PROBLEM TO WORK ON.
Copy the data below exactly as it appears, with every line in the same order and no changes.

** RECORDED INFORMATION follows **

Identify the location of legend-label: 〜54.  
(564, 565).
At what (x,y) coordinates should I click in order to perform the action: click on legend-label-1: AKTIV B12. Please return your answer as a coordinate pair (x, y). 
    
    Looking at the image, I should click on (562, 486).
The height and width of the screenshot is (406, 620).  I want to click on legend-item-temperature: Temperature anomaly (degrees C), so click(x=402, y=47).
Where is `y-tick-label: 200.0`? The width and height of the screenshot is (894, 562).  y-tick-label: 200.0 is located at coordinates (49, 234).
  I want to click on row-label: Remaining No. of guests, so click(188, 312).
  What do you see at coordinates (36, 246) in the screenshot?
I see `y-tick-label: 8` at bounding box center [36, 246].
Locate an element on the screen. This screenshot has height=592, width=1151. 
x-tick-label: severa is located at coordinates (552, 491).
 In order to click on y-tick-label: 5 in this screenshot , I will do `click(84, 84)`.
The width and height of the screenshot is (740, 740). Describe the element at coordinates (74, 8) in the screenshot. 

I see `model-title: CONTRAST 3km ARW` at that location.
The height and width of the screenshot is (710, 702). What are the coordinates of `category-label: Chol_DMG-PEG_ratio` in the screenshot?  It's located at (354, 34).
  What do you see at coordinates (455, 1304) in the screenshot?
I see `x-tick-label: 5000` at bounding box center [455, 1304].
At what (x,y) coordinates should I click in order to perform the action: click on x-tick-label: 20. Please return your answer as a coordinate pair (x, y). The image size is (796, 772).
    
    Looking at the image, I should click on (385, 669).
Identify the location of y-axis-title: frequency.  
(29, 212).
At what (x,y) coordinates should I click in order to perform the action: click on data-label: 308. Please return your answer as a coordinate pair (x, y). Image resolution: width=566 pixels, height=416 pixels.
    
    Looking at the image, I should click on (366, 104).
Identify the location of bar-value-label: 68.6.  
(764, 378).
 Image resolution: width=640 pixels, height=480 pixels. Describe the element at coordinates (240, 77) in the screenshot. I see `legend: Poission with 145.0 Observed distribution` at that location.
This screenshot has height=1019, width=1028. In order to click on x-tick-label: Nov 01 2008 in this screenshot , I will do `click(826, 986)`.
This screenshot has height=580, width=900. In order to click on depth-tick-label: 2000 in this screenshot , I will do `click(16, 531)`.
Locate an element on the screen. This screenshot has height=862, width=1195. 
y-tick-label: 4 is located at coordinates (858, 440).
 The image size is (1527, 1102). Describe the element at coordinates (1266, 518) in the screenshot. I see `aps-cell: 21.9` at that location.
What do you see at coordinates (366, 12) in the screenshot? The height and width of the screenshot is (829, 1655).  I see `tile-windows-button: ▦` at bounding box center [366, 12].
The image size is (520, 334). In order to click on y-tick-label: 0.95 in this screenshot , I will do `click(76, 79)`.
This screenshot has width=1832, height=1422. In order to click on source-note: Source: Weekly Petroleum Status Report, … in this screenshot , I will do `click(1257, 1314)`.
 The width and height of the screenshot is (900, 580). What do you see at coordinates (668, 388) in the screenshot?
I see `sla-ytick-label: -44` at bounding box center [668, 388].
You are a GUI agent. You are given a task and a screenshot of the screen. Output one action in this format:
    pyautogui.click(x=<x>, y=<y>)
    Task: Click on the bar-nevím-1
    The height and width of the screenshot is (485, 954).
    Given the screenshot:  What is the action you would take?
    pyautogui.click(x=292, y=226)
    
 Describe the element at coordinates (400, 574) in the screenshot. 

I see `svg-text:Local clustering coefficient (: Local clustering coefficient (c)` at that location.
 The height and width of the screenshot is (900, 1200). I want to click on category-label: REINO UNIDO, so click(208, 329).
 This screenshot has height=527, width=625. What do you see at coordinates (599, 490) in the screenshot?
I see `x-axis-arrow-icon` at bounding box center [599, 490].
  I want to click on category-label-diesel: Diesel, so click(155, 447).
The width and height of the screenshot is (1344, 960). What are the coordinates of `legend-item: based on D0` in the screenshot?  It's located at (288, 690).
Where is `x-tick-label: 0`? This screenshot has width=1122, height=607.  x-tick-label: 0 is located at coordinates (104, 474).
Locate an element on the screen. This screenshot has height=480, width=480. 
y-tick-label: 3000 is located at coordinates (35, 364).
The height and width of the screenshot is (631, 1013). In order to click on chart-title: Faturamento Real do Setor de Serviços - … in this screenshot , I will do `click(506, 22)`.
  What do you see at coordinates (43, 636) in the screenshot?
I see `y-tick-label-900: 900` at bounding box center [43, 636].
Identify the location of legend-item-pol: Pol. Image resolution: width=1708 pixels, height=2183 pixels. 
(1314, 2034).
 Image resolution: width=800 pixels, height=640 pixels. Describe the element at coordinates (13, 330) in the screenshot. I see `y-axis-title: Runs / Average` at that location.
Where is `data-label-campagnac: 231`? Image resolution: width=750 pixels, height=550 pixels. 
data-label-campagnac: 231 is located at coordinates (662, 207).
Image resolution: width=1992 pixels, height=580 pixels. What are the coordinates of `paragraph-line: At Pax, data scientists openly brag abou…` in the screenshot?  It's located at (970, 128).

** End of RECORDED INFORMATION **

ANSWER TO THIS EXERCISE.
Identify the location of legend-label: 〜54.  
(564, 565).
At what (x,y) coordinates should I click in order to perform the action: click on legend-label-1: AKTIV B12. Please return your answer as a coordinate pair (x, y). 
    
    Looking at the image, I should click on (562, 486).
The height and width of the screenshot is (406, 620).  I want to click on legend-item-temperature: Temperature anomaly (degrees C), so click(x=402, y=47).
Where is `y-tick-label: 200.0`? The width and height of the screenshot is (894, 562).  y-tick-label: 200.0 is located at coordinates (49, 234).
  I want to click on row-label: Remaining No. of guests, so click(188, 312).
  What do you see at coordinates (36, 246) in the screenshot?
I see `y-tick-label: 8` at bounding box center [36, 246].
Locate an element on the screen. This screenshot has height=592, width=1151. 
x-tick-label: severa is located at coordinates (552, 491).
 In order to click on y-tick-label: 5 in this screenshot , I will do `click(84, 84)`.
The width and height of the screenshot is (740, 740). Describe the element at coordinates (74, 8) in the screenshot. 

I see `model-title: CONTRAST 3km ARW` at that location.
The height and width of the screenshot is (710, 702). What are the coordinates of `category-label: Chol_DMG-PEG_ratio` in the screenshot?  It's located at (354, 34).
  What do you see at coordinates (455, 1304) in the screenshot?
I see `x-tick-label: 5000` at bounding box center [455, 1304].
At what (x,y) coordinates should I click in order to perform the action: click on x-tick-label: 20. Please return your answer as a coordinate pair (x, y). The image size is (796, 772).
    
    Looking at the image, I should click on (385, 669).
Identify the location of y-axis-title: frequency.  
(29, 212).
At what (x,y) coordinates should I click in order to perform the action: click on data-label: 308. Please return your answer as a coordinate pair (x, y). Image resolution: width=566 pixels, height=416 pixels.
    
    Looking at the image, I should click on (366, 104).
Identify the location of bar-value-label: 68.6.  
(764, 378).
 Image resolution: width=640 pixels, height=480 pixels. Describe the element at coordinates (240, 77) in the screenshot. I see `legend: Poission with 145.0 Observed distribution` at that location.
This screenshot has height=1019, width=1028. In order to click on x-tick-label: Nov 01 2008 in this screenshot , I will do `click(826, 986)`.
This screenshot has height=580, width=900. In order to click on depth-tick-label: 2000 in this screenshot , I will do `click(16, 531)`.
Locate an element on the screen. This screenshot has height=862, width=1195. 
y-tick-label: 4 is located at coordinates (858, 440).
 The image size is (1527, 1102). Describe the element at coordinates (1266, 518) in the screenshot. I see `aps-cell: 21.9` at that location.
What do you see at coordinates (366, 12) in the screenshot? The height and width of the screenshot is (829, 1655).  I see `tile-windows-button: ▦` at bounding box center [366, 12].
The image size is (520, 334). In order to click on y-tick-label: 0.95 in this screenshot , I will do `click(76, 79)`.
This screenshot has width=1832, height=1422. In order to click on source-note: Source: Weekly Petroleum Status Report, … in this screenshot , I will do `click(1257, 1314)`.
 The width and height of the screenshot is (900, 580). What do you see at coordinates (668, 388) in the screenshot?
I see `sla-ytick-label: -44` at bounding box center [668, 388].
You are a GUI agent. You are given a task and a screenshot of the screen. Output one action in this format:
    pyautogui.click(x=<x>, y=<y>)
    Task: Click on the bar-nevím-1
    The height and width of the screenshot is (485, 954).
    Given the screenshot:  What is the action you would take?
    pyautogui.click(x=292, y=226)
    
 Describe the element at coordinates (400, 574) in the screenshot. 

I see `svg-text:Local clustering coefficient (: Local clustering coefficient (c)` at that location.
 The height and width of the screenshot is (900, 1200). I want to click on category-label: REINO UNIDO, so click(208, 329).
 This screenshot has height=527, width=625. What do you see at coordinates (599, 490) in the screenshot?
I see `x-axis-arrow-icon` at bounding box center [599, 490].
  I want to click on category-label-diesel: Diesel, so click(155, 447).
The width and height of the screenshot is (1344, 960). What are the coordinates of `legend-item: based on D0` in the screenshot?  It's located at (288, 690).
Where is `x-tick-label: 0`? This screenshot has width=1122, height=607.  x-tick-label: 0 is located at coordinates (104, 474).
Locate an element on the screen. This screenshot has height=480, width=480. 
y-tick-label: 3000 is located at coordinates (35, 364).
The height and width of the screenshot is (631, 1013). In order to click on chart-title: Faturamento Real do Setor de Serviços - … in this screenshot , I will do `click(506, 22)`.
  What do you see at coordinates (43, 636) in the screenshot?
I see `y-tick-label-900: 900` at bounding box center [43, 636].
Identify the location of legend-item-pol: Pol. Image resolution: width=1708 pixels, height=2183 pixels. 
(1314, 2034).
 Image resolution: width=800 pixels, height=640 pixels. Describe the element at coordinates (13, 330) in the screenshot. I see `y-axis-title: Runs / Average` at that location.
Where is `data-label-campagnac: 231`? Image resolution: width=750 pixels, height=550 pixels. 
data-label-campagnac: 231 is located at coordinates (662, 207).
Image resolution: width=1992 pixels, height=580 pixels. What are the coordinates of `paragraph-line: At Pax, data scientists openly brag abou…` in the screenshot?  It's located at (970, 128).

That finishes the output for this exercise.